- [TASK DIRECTIONS]:
Check the entries below and say how many lines include the word "window". No other text is wanted.

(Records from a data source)
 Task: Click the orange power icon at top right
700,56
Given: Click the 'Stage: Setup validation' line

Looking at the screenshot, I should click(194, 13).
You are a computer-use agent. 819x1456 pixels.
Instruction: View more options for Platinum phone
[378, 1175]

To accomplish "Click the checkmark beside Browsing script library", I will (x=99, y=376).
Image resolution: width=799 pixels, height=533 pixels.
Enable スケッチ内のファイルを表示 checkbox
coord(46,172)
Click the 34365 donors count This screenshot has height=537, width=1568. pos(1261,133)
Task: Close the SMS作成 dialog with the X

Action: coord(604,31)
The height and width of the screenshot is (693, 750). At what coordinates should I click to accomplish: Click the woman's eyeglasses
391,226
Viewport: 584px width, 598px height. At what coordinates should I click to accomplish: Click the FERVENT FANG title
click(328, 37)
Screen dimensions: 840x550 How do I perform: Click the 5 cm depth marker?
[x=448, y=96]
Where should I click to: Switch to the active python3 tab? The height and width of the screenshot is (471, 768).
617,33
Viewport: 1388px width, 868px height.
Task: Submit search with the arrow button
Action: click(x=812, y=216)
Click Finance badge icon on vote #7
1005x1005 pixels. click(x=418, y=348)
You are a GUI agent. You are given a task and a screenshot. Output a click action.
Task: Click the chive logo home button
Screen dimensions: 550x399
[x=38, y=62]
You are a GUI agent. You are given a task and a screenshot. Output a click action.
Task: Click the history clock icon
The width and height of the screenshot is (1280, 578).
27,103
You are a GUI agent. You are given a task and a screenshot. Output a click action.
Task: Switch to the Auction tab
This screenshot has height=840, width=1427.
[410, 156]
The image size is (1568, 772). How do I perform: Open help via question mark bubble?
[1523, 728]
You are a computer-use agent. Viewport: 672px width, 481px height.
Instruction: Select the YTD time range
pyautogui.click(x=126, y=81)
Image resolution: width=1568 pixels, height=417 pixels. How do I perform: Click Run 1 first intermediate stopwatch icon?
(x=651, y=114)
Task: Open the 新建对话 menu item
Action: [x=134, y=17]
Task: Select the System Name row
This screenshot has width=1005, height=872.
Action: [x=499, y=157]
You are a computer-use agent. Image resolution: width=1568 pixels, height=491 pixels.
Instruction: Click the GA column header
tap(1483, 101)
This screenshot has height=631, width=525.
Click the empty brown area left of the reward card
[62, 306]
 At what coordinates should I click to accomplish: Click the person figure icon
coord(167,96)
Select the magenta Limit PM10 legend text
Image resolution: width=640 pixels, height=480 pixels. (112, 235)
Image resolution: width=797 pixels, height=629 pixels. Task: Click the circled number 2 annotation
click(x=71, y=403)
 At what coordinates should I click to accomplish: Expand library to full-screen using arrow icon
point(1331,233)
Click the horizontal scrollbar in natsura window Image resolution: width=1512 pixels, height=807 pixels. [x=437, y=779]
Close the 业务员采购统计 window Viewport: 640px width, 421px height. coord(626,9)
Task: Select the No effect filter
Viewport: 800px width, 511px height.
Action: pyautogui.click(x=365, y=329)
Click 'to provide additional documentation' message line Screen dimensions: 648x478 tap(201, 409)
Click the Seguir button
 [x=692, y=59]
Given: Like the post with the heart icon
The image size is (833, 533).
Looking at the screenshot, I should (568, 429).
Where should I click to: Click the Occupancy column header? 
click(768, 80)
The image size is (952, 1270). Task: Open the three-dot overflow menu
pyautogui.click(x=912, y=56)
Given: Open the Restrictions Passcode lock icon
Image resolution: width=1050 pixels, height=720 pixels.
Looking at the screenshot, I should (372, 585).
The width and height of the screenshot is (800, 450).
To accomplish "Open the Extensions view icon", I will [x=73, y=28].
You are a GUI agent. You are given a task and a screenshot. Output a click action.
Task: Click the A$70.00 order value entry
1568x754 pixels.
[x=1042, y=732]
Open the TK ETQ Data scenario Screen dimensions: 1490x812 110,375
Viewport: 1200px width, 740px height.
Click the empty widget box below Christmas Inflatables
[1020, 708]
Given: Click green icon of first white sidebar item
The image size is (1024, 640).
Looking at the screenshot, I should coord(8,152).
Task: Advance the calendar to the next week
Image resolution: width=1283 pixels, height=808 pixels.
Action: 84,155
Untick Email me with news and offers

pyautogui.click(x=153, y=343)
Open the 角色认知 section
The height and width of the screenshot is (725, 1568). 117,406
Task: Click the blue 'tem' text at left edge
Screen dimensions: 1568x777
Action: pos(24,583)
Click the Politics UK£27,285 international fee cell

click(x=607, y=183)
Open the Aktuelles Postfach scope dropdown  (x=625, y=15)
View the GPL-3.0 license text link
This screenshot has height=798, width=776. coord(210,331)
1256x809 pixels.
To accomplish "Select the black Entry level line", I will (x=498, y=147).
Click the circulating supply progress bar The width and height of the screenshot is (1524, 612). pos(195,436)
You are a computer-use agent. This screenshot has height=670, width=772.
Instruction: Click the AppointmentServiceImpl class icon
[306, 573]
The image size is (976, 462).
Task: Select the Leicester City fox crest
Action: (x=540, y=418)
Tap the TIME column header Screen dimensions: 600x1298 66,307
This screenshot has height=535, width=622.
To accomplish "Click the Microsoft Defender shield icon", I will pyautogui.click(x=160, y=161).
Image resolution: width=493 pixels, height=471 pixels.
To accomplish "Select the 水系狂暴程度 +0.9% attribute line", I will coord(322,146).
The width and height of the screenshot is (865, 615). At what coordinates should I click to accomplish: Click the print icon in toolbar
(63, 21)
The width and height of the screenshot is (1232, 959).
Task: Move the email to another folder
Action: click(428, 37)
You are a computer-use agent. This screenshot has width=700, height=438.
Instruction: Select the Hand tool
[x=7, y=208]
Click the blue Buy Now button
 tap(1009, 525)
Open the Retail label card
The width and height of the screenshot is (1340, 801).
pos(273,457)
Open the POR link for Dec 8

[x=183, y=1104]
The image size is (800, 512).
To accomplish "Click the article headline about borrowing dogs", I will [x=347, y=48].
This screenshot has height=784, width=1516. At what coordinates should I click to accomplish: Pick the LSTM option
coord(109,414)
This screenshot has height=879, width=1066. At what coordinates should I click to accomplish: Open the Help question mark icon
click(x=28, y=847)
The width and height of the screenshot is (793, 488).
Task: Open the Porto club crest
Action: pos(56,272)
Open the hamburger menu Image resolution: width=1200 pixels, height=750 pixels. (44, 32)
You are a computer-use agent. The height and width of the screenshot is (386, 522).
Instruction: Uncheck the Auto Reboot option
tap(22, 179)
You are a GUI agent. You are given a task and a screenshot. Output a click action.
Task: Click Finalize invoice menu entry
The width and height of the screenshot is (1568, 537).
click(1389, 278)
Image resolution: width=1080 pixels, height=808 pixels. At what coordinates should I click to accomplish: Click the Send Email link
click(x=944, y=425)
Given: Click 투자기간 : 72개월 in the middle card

- [REPLY TO THE TASK]:
2